3-3000x+ faster than stdlib through multi-engine architecture and SIMD optimizations

GitHub Release Go Version Go Reference GitHub Actions Go Report Card License GitHub Stars GitHub Issues GitHub discussions


A production-grade regex engine for Go with dramatic performance improvements over the standard library.
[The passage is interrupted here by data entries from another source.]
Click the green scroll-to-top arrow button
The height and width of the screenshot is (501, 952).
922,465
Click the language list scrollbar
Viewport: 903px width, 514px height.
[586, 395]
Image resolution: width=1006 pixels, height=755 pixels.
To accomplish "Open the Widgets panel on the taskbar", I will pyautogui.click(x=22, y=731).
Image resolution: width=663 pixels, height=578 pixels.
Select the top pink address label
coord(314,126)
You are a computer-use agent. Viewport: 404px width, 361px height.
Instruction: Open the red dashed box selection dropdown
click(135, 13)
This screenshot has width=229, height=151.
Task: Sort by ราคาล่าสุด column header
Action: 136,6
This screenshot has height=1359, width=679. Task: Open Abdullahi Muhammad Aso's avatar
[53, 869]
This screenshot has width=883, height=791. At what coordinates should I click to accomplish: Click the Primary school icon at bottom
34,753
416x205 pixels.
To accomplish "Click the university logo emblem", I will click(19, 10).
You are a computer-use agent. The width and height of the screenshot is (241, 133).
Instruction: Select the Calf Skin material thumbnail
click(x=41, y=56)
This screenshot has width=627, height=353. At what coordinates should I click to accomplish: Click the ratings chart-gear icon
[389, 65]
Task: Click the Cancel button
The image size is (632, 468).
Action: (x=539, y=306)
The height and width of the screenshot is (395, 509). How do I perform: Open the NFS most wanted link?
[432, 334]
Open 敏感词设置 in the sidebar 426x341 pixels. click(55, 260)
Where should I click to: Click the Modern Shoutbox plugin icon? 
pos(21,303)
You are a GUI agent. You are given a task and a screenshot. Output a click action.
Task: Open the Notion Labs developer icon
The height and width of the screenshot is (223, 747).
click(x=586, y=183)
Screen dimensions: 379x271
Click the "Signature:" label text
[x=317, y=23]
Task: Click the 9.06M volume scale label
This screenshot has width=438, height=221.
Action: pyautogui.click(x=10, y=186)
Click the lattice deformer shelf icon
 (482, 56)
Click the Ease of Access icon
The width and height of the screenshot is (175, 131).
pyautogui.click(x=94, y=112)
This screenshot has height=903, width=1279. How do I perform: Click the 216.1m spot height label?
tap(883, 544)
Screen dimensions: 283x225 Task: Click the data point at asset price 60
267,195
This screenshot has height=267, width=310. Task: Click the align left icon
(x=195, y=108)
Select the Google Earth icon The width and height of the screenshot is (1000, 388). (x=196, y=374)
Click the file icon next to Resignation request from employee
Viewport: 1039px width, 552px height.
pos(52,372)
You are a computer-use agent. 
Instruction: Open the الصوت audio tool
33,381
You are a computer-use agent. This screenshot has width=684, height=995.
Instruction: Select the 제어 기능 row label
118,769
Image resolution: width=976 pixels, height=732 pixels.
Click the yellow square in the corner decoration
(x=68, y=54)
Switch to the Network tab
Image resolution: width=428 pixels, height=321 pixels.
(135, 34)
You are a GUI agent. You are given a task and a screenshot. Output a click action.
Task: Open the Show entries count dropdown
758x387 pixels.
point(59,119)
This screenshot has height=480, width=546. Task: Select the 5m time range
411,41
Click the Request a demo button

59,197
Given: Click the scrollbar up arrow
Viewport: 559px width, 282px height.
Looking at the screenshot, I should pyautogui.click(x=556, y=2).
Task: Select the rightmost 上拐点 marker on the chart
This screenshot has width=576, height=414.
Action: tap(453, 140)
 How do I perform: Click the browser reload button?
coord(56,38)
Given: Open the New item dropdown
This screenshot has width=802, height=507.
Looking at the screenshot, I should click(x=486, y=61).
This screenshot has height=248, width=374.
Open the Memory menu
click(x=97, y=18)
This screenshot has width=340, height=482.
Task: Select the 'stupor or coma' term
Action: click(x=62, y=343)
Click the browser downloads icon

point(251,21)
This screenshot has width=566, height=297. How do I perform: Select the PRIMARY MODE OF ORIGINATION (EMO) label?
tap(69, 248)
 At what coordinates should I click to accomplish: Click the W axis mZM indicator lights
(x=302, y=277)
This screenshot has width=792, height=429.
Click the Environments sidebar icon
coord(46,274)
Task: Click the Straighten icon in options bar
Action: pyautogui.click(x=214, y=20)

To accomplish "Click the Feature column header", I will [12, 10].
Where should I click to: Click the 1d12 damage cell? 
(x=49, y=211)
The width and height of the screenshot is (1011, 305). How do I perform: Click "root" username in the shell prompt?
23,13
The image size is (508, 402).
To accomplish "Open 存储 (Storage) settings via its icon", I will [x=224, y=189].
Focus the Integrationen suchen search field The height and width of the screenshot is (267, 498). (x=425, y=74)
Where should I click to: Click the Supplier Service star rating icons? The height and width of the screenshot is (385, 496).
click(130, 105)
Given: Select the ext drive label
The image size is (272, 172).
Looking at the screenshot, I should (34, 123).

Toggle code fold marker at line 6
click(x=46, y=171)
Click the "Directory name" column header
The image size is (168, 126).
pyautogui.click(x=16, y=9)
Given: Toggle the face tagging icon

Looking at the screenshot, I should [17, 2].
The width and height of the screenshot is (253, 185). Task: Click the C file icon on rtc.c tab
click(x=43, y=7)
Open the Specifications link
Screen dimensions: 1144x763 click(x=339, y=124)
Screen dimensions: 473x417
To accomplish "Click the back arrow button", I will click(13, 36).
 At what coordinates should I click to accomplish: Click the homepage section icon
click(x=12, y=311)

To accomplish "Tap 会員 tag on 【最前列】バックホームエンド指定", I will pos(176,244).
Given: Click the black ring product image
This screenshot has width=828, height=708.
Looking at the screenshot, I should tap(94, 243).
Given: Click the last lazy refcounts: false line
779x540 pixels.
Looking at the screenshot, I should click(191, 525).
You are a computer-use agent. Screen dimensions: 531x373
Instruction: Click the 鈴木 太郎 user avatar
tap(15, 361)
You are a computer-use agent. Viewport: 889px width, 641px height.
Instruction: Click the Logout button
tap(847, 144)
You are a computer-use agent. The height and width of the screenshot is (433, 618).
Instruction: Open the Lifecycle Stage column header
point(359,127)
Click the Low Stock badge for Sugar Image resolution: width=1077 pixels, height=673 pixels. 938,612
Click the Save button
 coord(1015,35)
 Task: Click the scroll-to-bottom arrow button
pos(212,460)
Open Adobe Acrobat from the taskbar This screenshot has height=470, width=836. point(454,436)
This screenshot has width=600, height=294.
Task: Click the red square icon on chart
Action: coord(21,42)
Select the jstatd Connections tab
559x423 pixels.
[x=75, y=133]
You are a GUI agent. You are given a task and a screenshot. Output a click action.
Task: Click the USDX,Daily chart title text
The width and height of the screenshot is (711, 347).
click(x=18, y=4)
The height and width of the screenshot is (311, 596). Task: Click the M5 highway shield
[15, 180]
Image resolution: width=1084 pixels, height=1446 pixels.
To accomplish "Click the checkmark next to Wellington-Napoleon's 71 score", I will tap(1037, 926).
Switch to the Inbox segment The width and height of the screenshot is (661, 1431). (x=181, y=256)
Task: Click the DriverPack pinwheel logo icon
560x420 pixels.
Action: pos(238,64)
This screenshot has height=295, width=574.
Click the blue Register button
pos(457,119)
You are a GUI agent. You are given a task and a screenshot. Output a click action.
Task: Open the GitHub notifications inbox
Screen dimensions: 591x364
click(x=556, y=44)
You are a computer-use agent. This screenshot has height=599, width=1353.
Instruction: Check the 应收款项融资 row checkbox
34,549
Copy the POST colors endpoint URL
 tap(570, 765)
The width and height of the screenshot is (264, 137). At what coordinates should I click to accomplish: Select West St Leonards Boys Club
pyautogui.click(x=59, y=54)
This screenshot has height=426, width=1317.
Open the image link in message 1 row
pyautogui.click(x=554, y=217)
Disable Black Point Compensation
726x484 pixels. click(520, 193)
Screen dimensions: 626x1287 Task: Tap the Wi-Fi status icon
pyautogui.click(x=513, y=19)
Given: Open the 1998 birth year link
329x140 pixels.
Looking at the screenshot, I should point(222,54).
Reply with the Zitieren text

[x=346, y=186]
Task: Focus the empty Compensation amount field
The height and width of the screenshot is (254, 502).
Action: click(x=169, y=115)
Inspired by Rust's regex crate, coregex uses a multi-engine architecture with SIMD-accelerated prefilters to achieve 3-3000x+ speedup depending on pattern type (especially suffix patterns like .*\.txt and inner literal patterns like .*keyword.*).

Features

Performance

  • 🚀 Up to 263x faster than Go's regexp package (case-insensitive patterns)
  • 🎯 SIMD-accelerated search with AVX2/SSSE3 assembly (10-15x faster substring search)
  • 📊 Multi-pattern search (Teddy SIMD algorithm for 2-8 literals)
  • 💾 Zero allocations in hot paths through object pooling

🏗️ Architecture

  • 🧠 Meta-engine orchestrates strategy selection (DFA/NFA/ReverseAnchored/ReverseInner)
  • Lazy DFA with configurable caching (on-demand state construction)
  • 🔄 Pike VM (Thompson's NFA) for guaranteed O(n×m) performance
  • 🔙 Reverse Search for $ anchor and suffix patterns (1000x+ speedup)
  • 🎯 ReverseInner for .*keyword.* patterns with bidirectional DFA (3000x+ speedup)
  • OnePass DFA for simple anchored patterns (10x faster captures, 0 allocs)
  • 📌 Prefilter coordination (memchr/memmem/teddy)

🎯 API Design

  • Simple, drop-in replacement for regexp package
  • Configuration system for performance tuning
  • Thread-safe with concurrent compilation support
  • Comprehensive error handling

Installation

go get github.com/coregx/coregex

Requirements:

  • Go 1.25 or later
  • Zero external dependencies (except golang.org/x/sys for CPU feature detection)

Quick Start

Basic Usage

package main

import (
	"fmt"
	"log"

	"github.com/coregx/coregex"
)

func main() {
	// Compile a regex pattern
	re, err := coregex.Compile(`\b\w+@\w+\.\w+\b`)
	if err != nil {
		log.Fatal(err)
	}

	// Find first match
	text := []byte("Contact us at support@example.com for help")
	if match := re.Find(text); match != nil {
		fmt.Printf("Found email: %s\n", match)
	}

	// Find all matches
	matches := re.FindAll(text, -1)
	for _, m := range matches {
		fmt.Printf("Match: %s\n", m)
	}
}

Advanced Configuration

package main

import (
	"log"

	"github.com/coregx/coregex"
)

func main() {
	// Create custom configuration for performance tuning
	config := coregex.DefaultConfig()
	config.DFAMaxStates = 10000        // Limit DFA cache size
	config.EnablePrefilter = true       // Use SIMD prefilters (default)
	config.UseObjectPools = true        // Zero-allocation mode (default)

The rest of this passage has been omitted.